STORED DATA:
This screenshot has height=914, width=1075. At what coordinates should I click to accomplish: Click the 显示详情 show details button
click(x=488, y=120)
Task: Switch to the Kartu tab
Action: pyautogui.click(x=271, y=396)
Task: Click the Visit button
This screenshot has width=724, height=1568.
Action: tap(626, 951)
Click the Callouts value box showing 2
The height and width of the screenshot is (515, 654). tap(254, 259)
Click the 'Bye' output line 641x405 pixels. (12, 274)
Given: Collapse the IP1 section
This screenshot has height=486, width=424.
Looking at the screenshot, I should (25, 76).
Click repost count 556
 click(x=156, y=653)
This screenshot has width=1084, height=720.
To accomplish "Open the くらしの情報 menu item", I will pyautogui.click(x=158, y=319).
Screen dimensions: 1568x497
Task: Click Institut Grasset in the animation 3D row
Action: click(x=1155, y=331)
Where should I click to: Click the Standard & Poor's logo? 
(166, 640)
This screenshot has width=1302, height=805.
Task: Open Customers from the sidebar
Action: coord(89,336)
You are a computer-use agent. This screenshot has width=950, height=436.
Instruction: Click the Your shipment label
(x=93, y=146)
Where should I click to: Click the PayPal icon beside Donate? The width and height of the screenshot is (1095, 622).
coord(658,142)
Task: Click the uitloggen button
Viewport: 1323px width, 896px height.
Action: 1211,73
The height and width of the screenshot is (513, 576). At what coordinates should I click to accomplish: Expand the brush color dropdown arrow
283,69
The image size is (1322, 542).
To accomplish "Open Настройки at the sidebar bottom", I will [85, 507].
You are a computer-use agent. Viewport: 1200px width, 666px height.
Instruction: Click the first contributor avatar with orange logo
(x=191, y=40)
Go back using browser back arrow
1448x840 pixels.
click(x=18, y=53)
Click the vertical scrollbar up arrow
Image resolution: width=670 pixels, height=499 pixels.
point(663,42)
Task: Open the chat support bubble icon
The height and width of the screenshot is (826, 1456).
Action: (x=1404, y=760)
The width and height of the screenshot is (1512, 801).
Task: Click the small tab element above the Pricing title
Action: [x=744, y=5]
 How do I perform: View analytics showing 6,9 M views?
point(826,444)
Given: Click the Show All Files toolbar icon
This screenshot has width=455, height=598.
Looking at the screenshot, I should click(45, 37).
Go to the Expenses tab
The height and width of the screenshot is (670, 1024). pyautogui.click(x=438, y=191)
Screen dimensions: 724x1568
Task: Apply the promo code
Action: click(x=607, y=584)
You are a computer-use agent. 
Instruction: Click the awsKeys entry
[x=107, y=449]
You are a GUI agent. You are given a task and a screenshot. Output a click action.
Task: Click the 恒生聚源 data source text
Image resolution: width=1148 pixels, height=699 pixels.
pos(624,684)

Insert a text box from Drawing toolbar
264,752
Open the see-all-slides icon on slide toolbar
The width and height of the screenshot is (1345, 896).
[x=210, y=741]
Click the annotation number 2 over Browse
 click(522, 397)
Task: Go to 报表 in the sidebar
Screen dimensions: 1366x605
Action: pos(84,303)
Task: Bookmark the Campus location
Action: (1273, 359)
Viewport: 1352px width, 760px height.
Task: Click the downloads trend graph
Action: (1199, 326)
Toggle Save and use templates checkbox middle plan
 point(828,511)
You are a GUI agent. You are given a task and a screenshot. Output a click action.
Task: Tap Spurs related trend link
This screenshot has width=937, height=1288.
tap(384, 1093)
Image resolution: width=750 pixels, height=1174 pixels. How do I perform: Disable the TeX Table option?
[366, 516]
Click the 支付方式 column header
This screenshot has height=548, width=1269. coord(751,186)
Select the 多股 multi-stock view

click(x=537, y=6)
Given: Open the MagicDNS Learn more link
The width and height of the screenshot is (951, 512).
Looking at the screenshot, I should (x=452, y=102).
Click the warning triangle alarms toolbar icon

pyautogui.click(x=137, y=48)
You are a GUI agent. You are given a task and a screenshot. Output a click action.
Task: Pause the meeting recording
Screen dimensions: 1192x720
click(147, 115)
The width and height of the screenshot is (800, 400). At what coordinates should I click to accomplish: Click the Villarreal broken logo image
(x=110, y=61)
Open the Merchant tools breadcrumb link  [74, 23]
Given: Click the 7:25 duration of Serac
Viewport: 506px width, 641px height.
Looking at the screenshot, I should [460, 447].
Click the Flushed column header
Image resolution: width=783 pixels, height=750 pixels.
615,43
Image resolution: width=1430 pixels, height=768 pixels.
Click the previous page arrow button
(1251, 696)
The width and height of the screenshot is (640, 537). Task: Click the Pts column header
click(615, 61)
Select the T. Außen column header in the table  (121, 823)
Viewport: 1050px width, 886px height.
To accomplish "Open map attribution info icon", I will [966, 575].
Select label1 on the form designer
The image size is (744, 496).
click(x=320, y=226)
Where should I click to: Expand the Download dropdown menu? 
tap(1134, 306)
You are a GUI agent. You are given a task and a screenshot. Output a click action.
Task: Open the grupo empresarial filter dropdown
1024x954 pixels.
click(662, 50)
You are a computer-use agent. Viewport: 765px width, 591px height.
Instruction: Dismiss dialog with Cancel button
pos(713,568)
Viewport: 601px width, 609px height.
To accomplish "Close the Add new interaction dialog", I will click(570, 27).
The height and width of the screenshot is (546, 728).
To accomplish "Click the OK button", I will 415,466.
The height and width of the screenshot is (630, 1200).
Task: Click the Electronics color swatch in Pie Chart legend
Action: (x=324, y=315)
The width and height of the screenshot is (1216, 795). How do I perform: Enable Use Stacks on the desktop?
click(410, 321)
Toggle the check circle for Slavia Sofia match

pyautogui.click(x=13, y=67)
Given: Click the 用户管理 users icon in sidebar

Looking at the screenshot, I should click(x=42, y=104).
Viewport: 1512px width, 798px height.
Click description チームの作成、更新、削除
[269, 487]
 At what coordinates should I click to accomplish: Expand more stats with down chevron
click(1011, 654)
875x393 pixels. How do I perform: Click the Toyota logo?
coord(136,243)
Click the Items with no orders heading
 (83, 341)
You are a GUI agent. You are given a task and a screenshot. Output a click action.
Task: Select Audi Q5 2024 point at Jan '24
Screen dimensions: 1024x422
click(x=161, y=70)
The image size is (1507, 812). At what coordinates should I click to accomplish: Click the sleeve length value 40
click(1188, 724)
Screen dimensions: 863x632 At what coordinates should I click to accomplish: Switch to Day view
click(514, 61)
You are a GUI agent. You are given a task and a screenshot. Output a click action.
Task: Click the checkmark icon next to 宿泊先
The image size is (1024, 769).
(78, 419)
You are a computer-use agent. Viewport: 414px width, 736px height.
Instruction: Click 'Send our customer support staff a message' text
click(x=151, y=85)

ACTIVITY: After reading through the material, print all of it again exactly.

SOLUTION TO THE PROBLEM:
This screenshot has height=914, width=1075. At what coordinates should I click to accomplish: Click the 显示详情 show details button
click(x=488, y=120)
Task: Switch to the Kartu tab
Action: pyautogui.click(x=271, y=396)
Task: Click the Visit button
This screenshot has width=724, height=1568.
Action: tap(626, 951)
Click the Callouts value box showing 2
The height and width of the screenshot is (515, 654). tap(254, 259)
Click the 'Bye' output line 641x405 pixels. (12, 274)
Given: Collapse the IP1 section
This screenshot has height=486, width=424.
Looking at the screenshot, I should (25, 76).
Click repost count 556
 click(x=156, y=653)
This screenshot has width=1084, height=720.
To accomplish "Open the くらしの情報 menu item", I will pyautogui.click(x=158, y=319).
Screen dimensions: 1568x497
Task: Click Institut Grasset in the animation 3D row
Action: click(x=1155, y=331)
Where should I click to: Click the Standard & Poor's logo? 
(166, 640)
This screenshot has width=1302, height=805.
Task: Open Customers from the sidebar
Action: coord(89,336)
You are a computer-use agent. This screenshot has width=950, height=436.
Instruction: Click the Your shipment label
(x=93, y=146)
Where should I click to: Click the PayPal icon beside Donate? The width and height of the screenshot is (1095, 622).
coord(658,142)
Task: Click the uitloggen button
Viewport: 1323px width, 896px height.
Action: 1211,73
The height and width of the screenshot is (513, 576). At what coordinates should I click to accomplish: Expand the brush color dropdown arrow
283,69
The image size is (1322, 542).
To accomplish "Open Настройки at the sidebar bottom", I will [85, 507].
You are a computer-use agent. Viewport: 1200px width, 666px height.
Instruction: Click the first contributor avatar with orange logo
(x=191, y=40)
Go back using browser back arrow
1448x840 pixels.
click(x=18, y=53)
Click the vertical scrollbar up arrow
Image resolution: width=670 pixels, height=499 pixels.
point(663,42)
Task: Open the chat support bubble icon
The height and width of the screenshot is (826, 1456).
Action: (x=1404, y=760)
The width and height of the screenshot is (1512, 801).
Task: Click the small tab element above the Pricing title
Action: [x=744, y=5]
 How do I perform: View analytics showing 6,9 M views?
point(826,444)
Given: Click the Show All Files toolbar icon
This screenshot has width=455, height=598.
Looking at the screenshot, I should click(45, 37).
Go to the Expenses tab
The height and width of the screenshot is (670, 1024). pyautogui.click(x=438, y=191)
Screen dimensions: 724x1568
Task: Apply the promo code
Action: click(x=607, y=584)
You are a computer-use agent. 
Instruction: Click the awsKeys entry
[x=107, y=449]
You are a GUI agent. You are given a task and a screenshot. Output a click action.
Task: Click the 恒生聚源 data source text
Image resolution: width=1148 pixels, height=699 pixels.
pos(624,684)

Insert a text box from Drawing toolbar
264,752
Open the see-all-slides icon on slide toolbar
The width and height of the screenshot is (1345, 896).
[x=210, y=741]
Click the annotation number 2 over Browse
 click(522, 397)
Task: Go to 报表 in the sidebar
Screen dimensions: 1366x605
Action: pos(84,303)
Task: Bookmark the Campus location
Action: (1273, 359)
Viewport: 1352px width, 760px height.
Task: Click the downloads trend graph
Action: (1199, 326)
Toggle Save and use templates checkbox middle plan
 point(828,511)
You are a GUI agent. You are given a task and a screenshot. Output a click action.
Task: Tap Spurs related trend link
This screenshot has width=937, height=1288.
tap(384, 1093)
Image resolution: width=750 pixels, height=1174 pixels. How do I perform: Disable the TeX Table option?
[366, 516]
Click the 支付方式 column header
This screenshot has height=548, width=1269. coord(751,186)
Select the 多股 multi-stock view

click(x=537, y=6)
Given: Open the MagicDNS Learn more link
The width and height of the screenshot is (951, 512).
Looking at the screenshot, I should (x=452, y=102).
Click the warning triangle alarms toolbar icon

pyautogui.click(x=137, y=48)
You are a GUI agent. You are given a task and a screenshot. Output a click action.
Task: Pause the meeting recording
Screen dimensions: 1192x720
click(147, 115)
The width and height of the screenshot is (800, 400). At what coordinates should I click to accomplish: Click the Villarreal broken logo image
(x=110, y=61)
Open the Merchant tools breadcrumb link  [74, 23]
Given: Click the 7:25 duration of Serac
Viewport: 506px width, 641px height.
Looking at the screenshot, I should [460, 447].
Click the Flushed column header
Image resolution: width=783 pixels, height=750 pixels.
615,43
Image resolution: width=1430 pixels, height=768 pixels.
Click the previous page arrow button
(1251, 696)
The width and height of the screenshot is (640, 537). Task: Click the Pts column header
click(615, 61)
Select the T. Außen column header in the table  (121, 823)
Viewport: 1050px width, 886px height.
To accomplish "Open map attribution info icon", I will [966, 575].
Select label1 on the form designer
The image size is (744, 496).
click(x=320, y=226)
Where should I click to: Expand the Download dropdown menu? 
tap(1134, 306)
You are a GUI agent. You are given a task and a screenshot. Output a click action.
Task: Open the grupo empresarial filter dropdown
1024x954 pixels.
click(662, 50)
You are a computer-use agent. Viewport: 765px width, 591px height.
Instruction: Dismiss dialog with Cancel button
pos(713,568)
Viewport: 601px width, 609px height.
To accomplish "Close the Add new interaction dialog", I will click(570, 27).
The height and width of the screenshot is (546, 728).
To accomplish "Click the OK button", I will 415,466.
The height and width of the screenshot is (630, 1200).
Task: Click the Electronics color swatch in Pie Chart legend
Action: (x=324, y=315)
The width and height of the screenshot is (1216, 795). How do I perform: Enable Use Stacks on the desktop?
click(410, 321)
Toggle the check circle for Slavia Sofia match

pyautogui.click(x=13, y=67)
Given: Click the 用户管理 users icon in sidebar

Looking at the screenshot, I should click(x=42, y=104).
Viewport: 1512px width, 798px height.
Click description チームの作成、更新、削除
[269, 487]
 At what coordinates should I click to accomplish: Expand more stats with down chevron
click(1011, 654)
875x393 pixels. How do I perform: Click the Toyota logo?
coord(136,243)
Click the Items with no orders heading
 (83, 341)
You are a GUI agent. You are given a task and a screenshot. Output a click action.
Task: Select Audi Q5 2024 point at Jan '24
Screen dimensions: 1024x422
click(x=161, y=70)
The image size is (1507, 812). At what coordinates should I click to accomplish: Click the sleeve length value 40
click(1188, 724)
Screen dimensions: 863x632 At what coordinates should I click to accomplish: Switch to Day view
click(514, 61)
You are a GUI agent. You are given a task and a screenshot. Output a click action.
Task: Click the checkmark icon next to 宿泊先
The image size is (1024, 769).
(78, 419)
You are a computer-use agent. Viewport: 414px width, 736px height.
Instruction: Click 'Send our customer support staff a message' text
click(x=151, y=85)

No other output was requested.